One year ago, according to WalletHub, the top five most diverse states were California, Texas, Hawaii, New Jersey, and New York. The least diverse states were Montana, New Hampshire, Vermont, Maine, and West Virginia. Have things changed in 2018? Nope!
To determine where the most idea and identity exchanges have occurred at the highest level — and where the population is relatively more homogeneous — WalletHub compared the 50 states across six key diversity categories. The categories include socioeconomic, cultural, economic, household, religious and political diversity.
Interesting to see that 3 of the 5 least diverse states are in the New England area. The top 5, and even top 10 are no surprise either.

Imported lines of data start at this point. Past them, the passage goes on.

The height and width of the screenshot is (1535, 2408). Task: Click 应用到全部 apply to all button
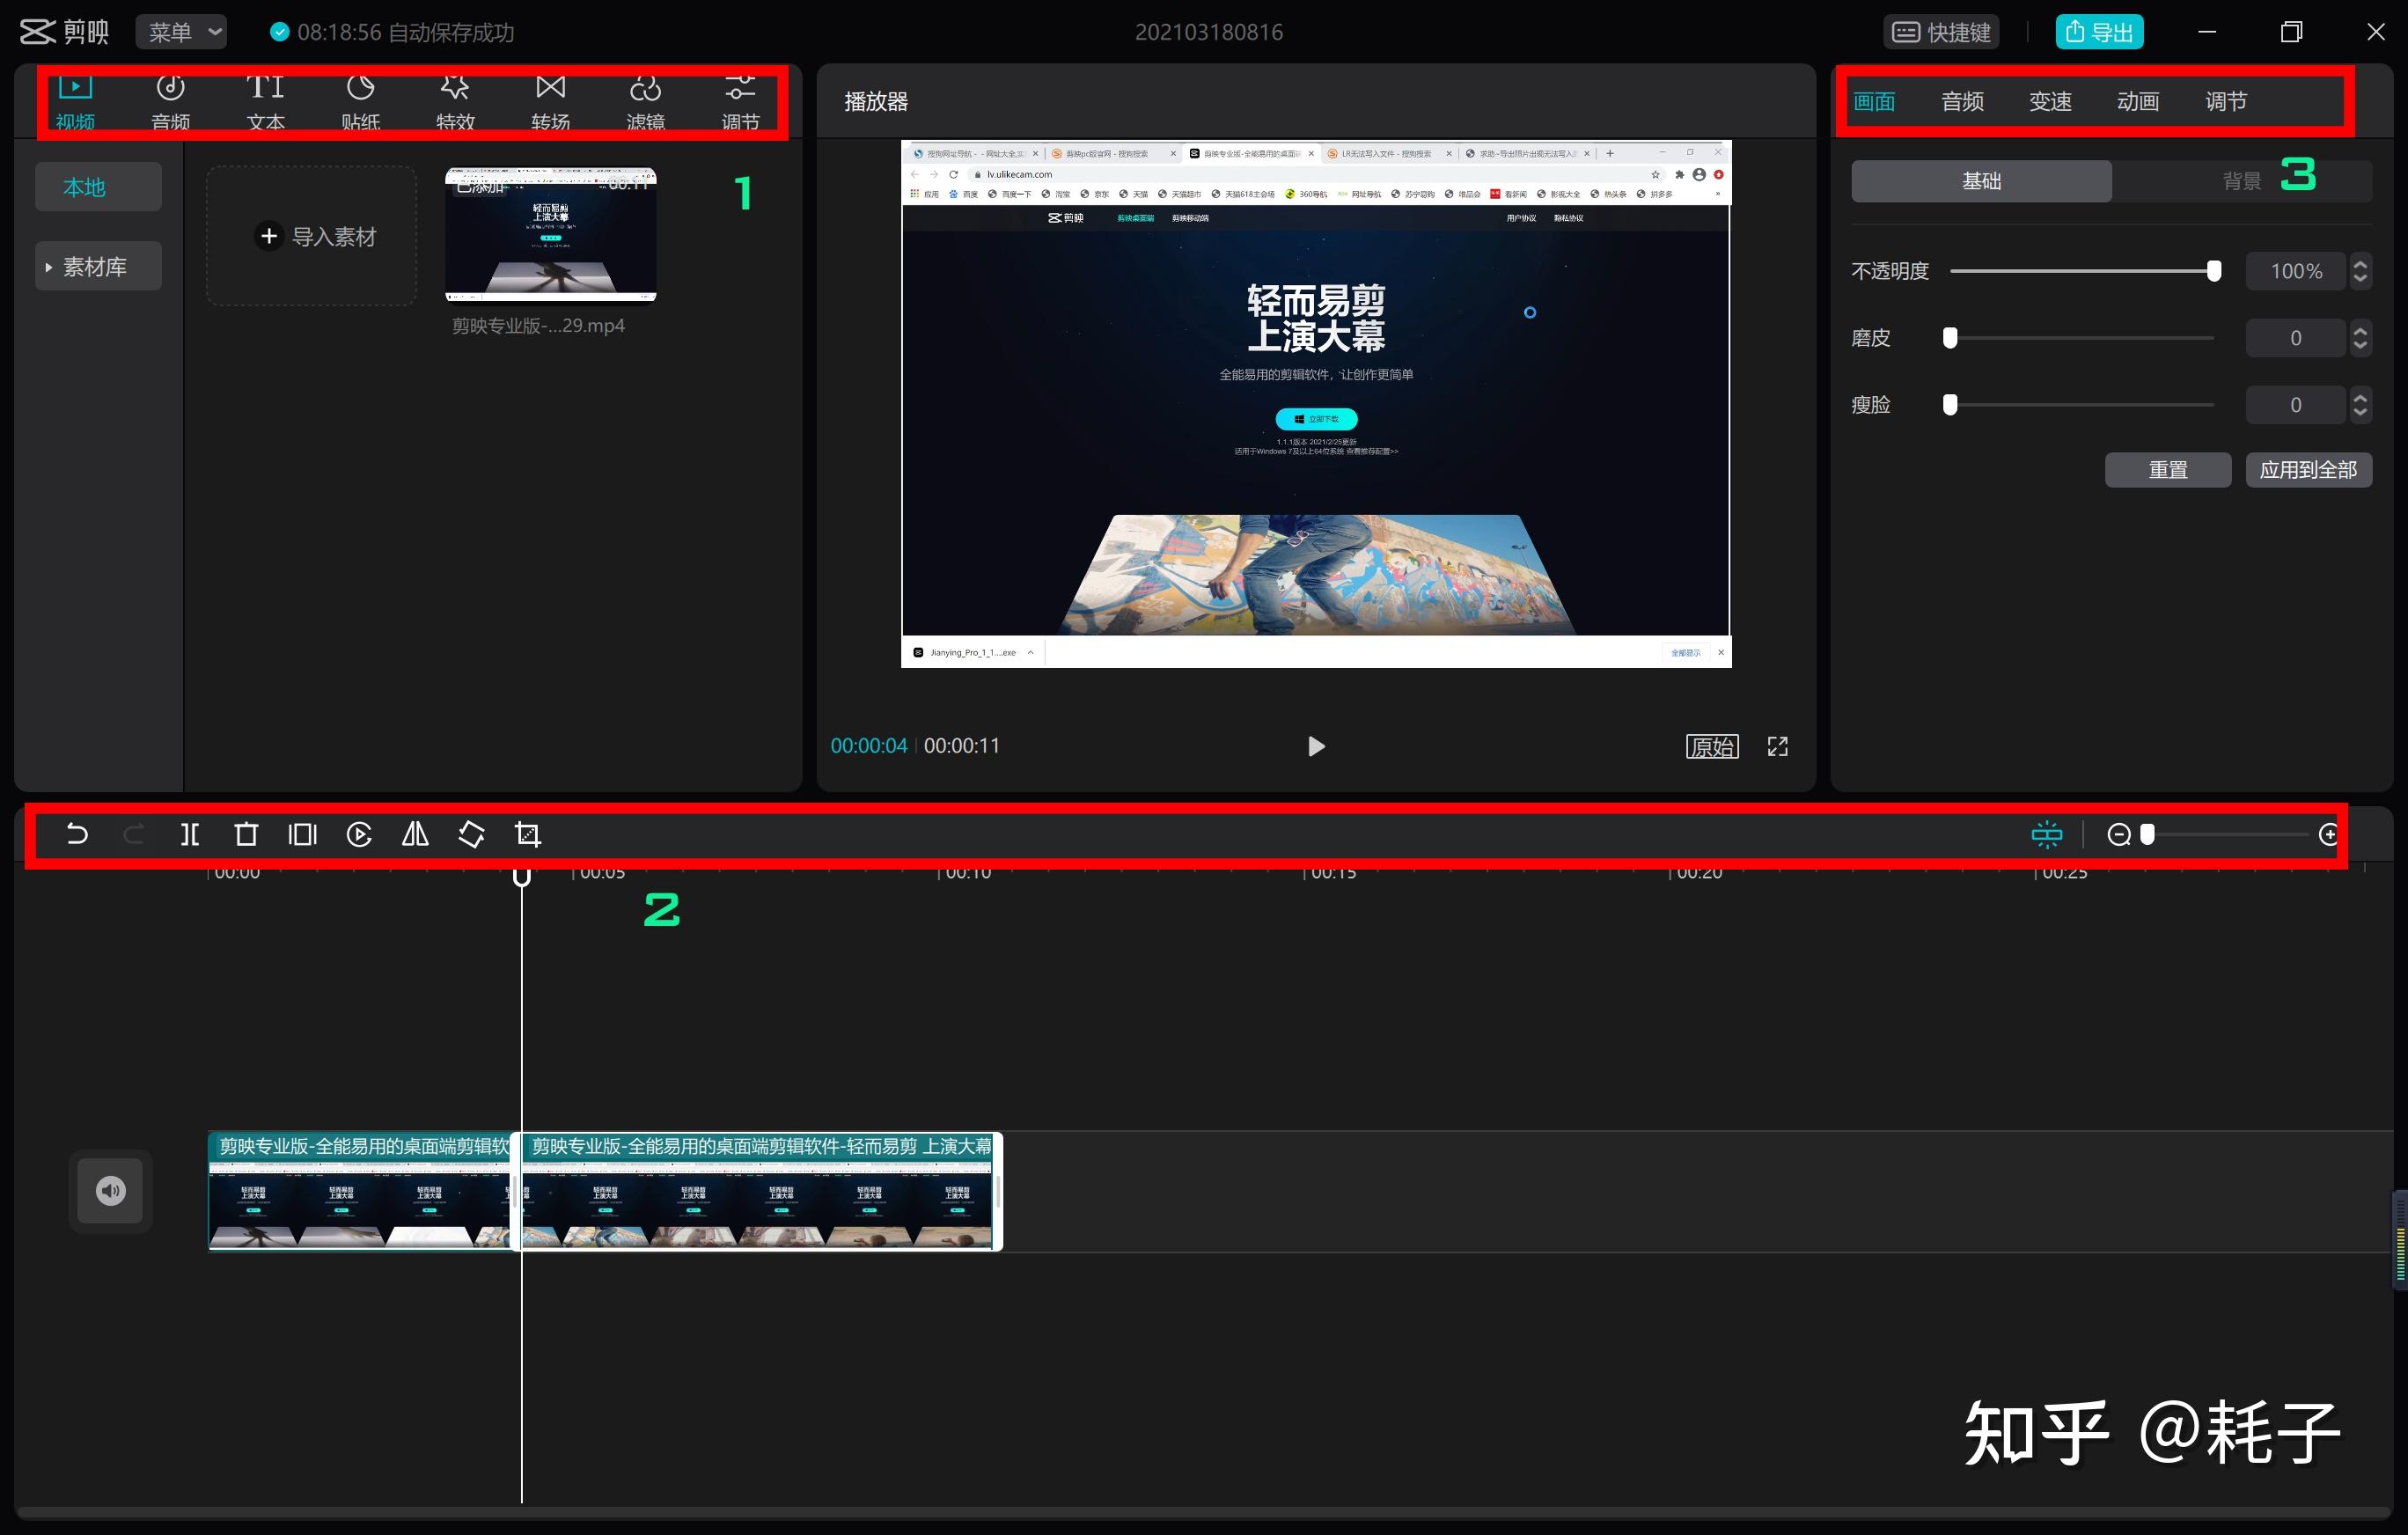[2308, 470]
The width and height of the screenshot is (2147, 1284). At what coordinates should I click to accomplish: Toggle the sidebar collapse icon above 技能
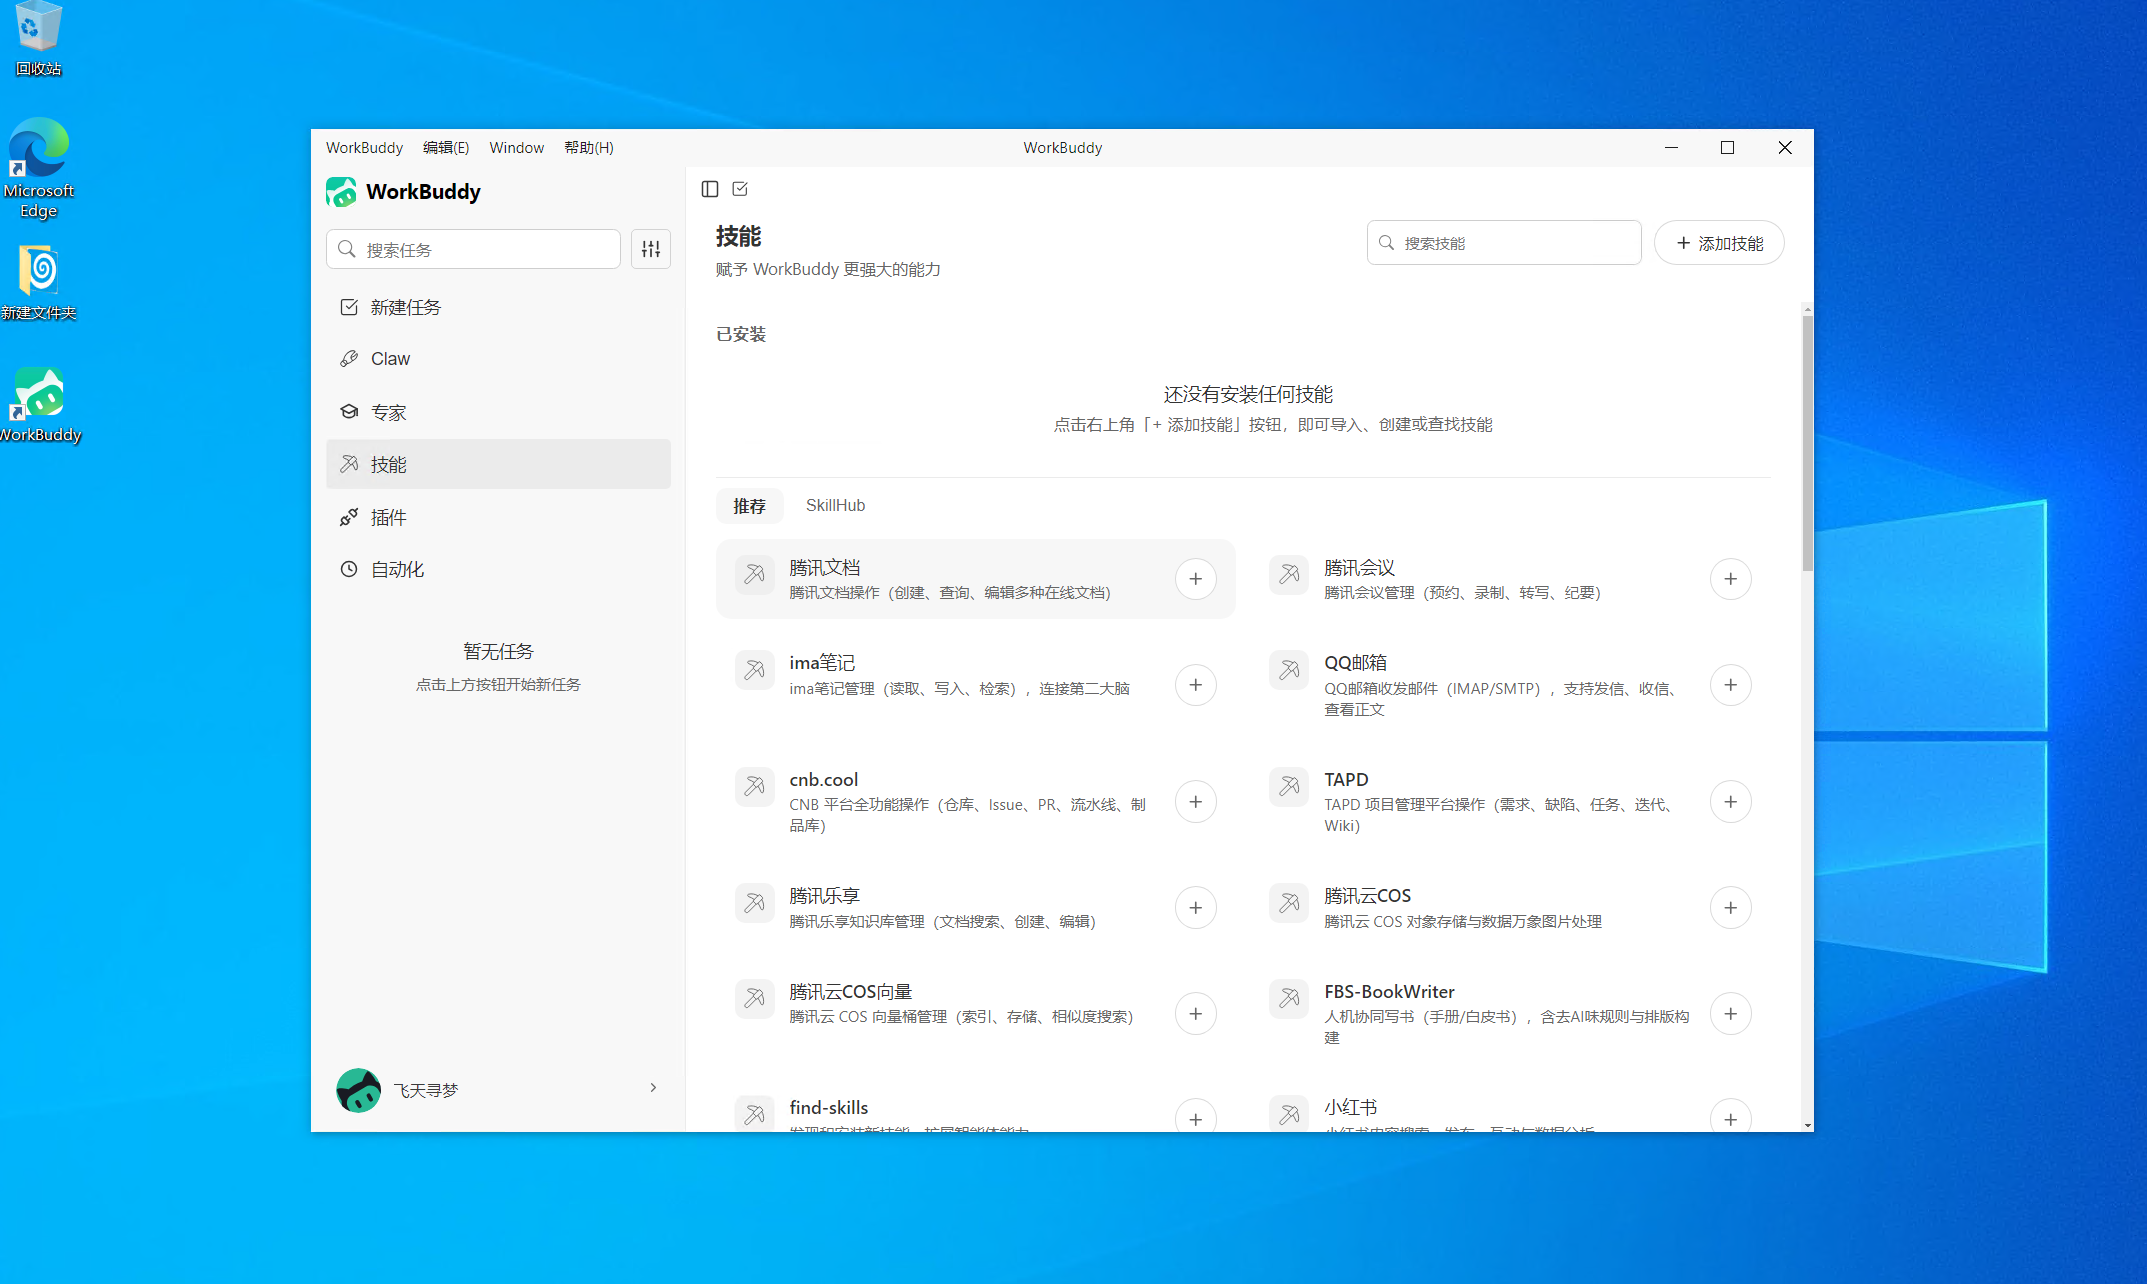(x=710, y=188)
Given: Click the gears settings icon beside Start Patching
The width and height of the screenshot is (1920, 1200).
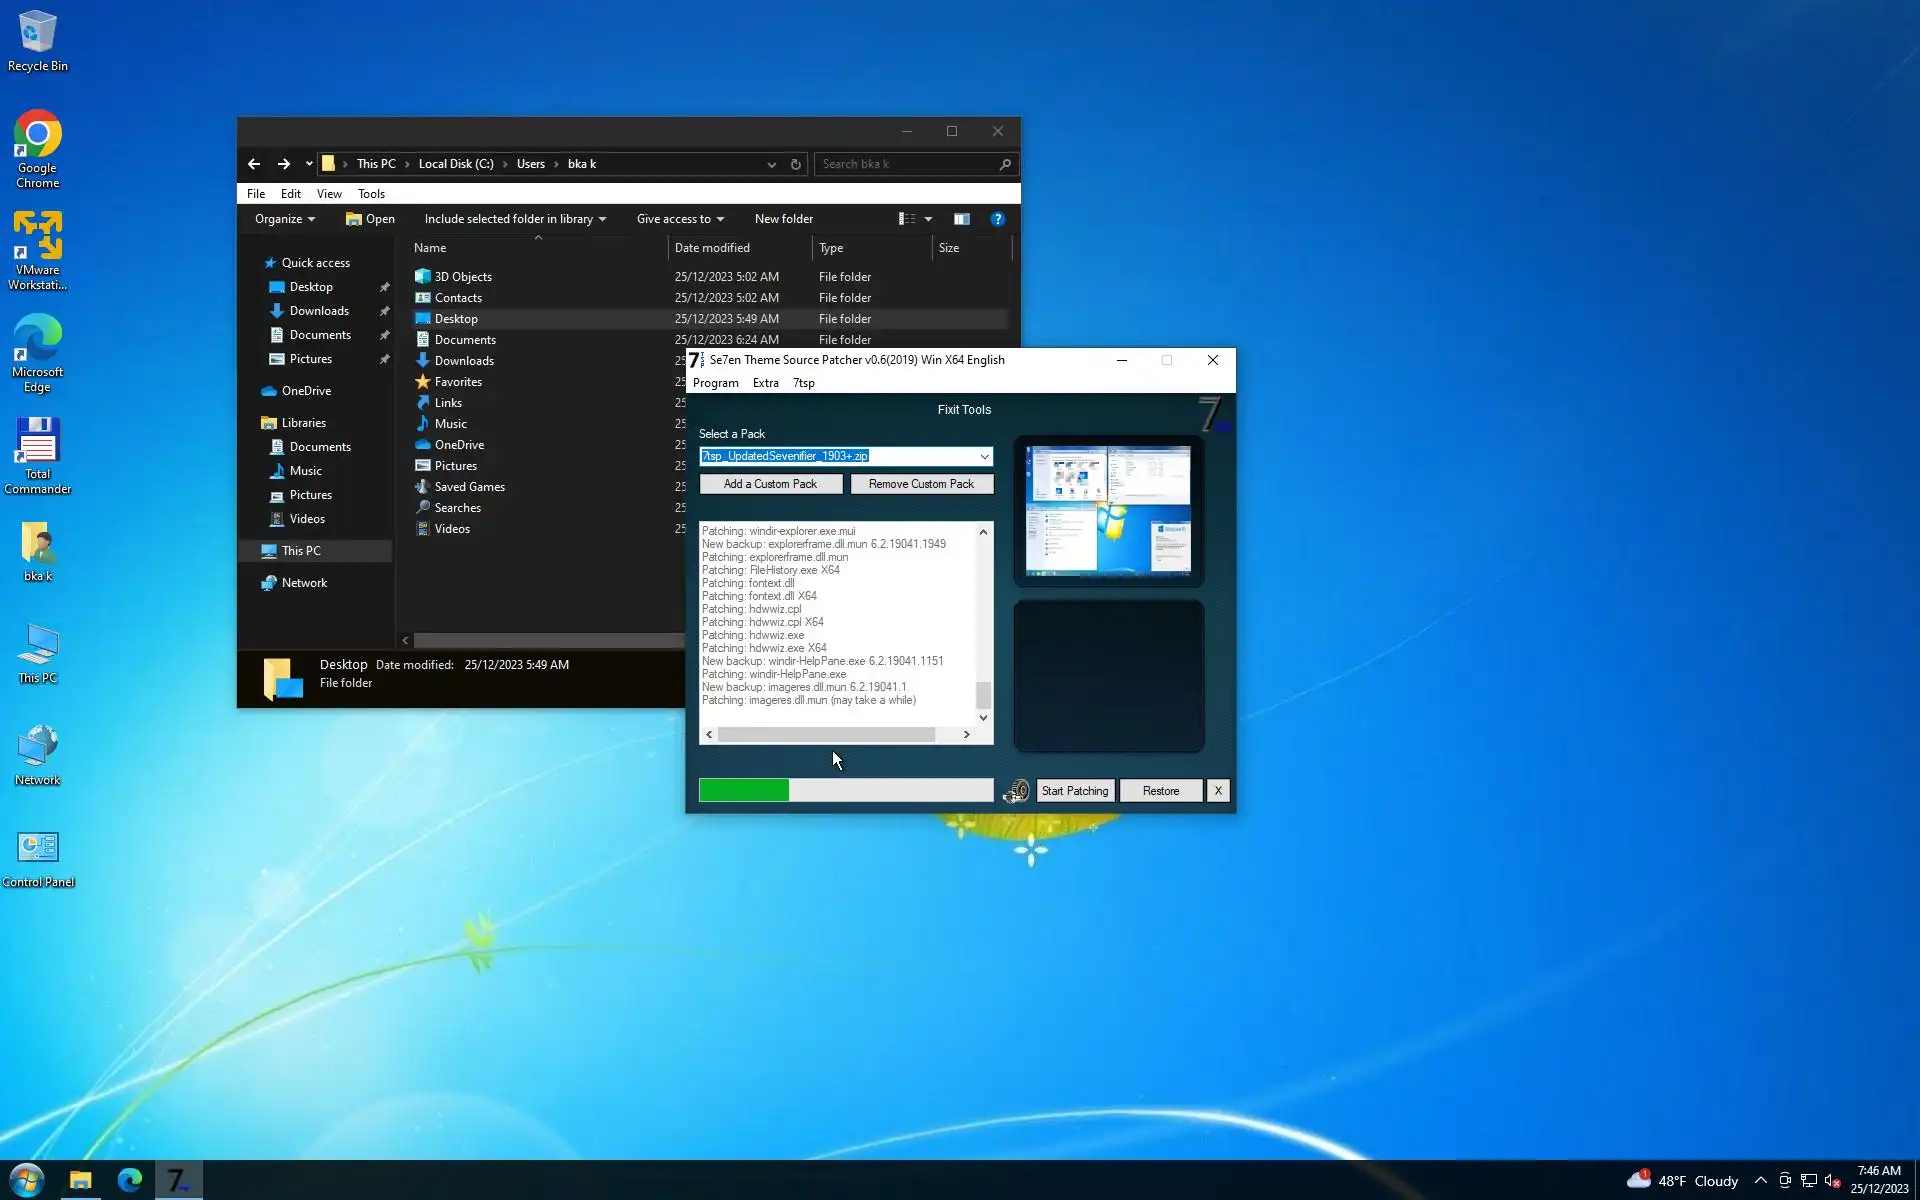Looking at the screenshot, I should (1016, 791).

When asked, “What are the pros and cons of living in a diverse state,” WalletHub’s panel experts gave great insight:
Marcus M. Stuart, Associate Professor of Management, Bentley University:
Theoretically, the pros include factors such as a more diverse economy and, a wider array of talent and skill sets among the labor force. Such factors would seem to support entrepreneurship and other social and economic innovation. Theoretically, the cons include factors such as difficulty finding common ground with regard to social and economic priorities (policy) due to divergent values. Socio-economic diversity can strain public resources, bring attention to economic disparity, and foster discord among groups.
Donald Tomaskovic-Devey, Professor of Sociology, University of Massachusetts
Diversity is not a static aspect of states, but something that happens at different rates of growth. The people of the world are moving toward economic opportunity and so growing diversity is almost always a sign of increased economic vitality. This happens both because new populations move to places with growing opportunities and they increase the size of the economy by their presence.
It’s very interesting to see what WalletHub considers diversity since my immediate thought is cultural diversity. However, I’ve come to realize that WalletHub’s definition of diversity is more broad.
Do you agree with the findings in your state?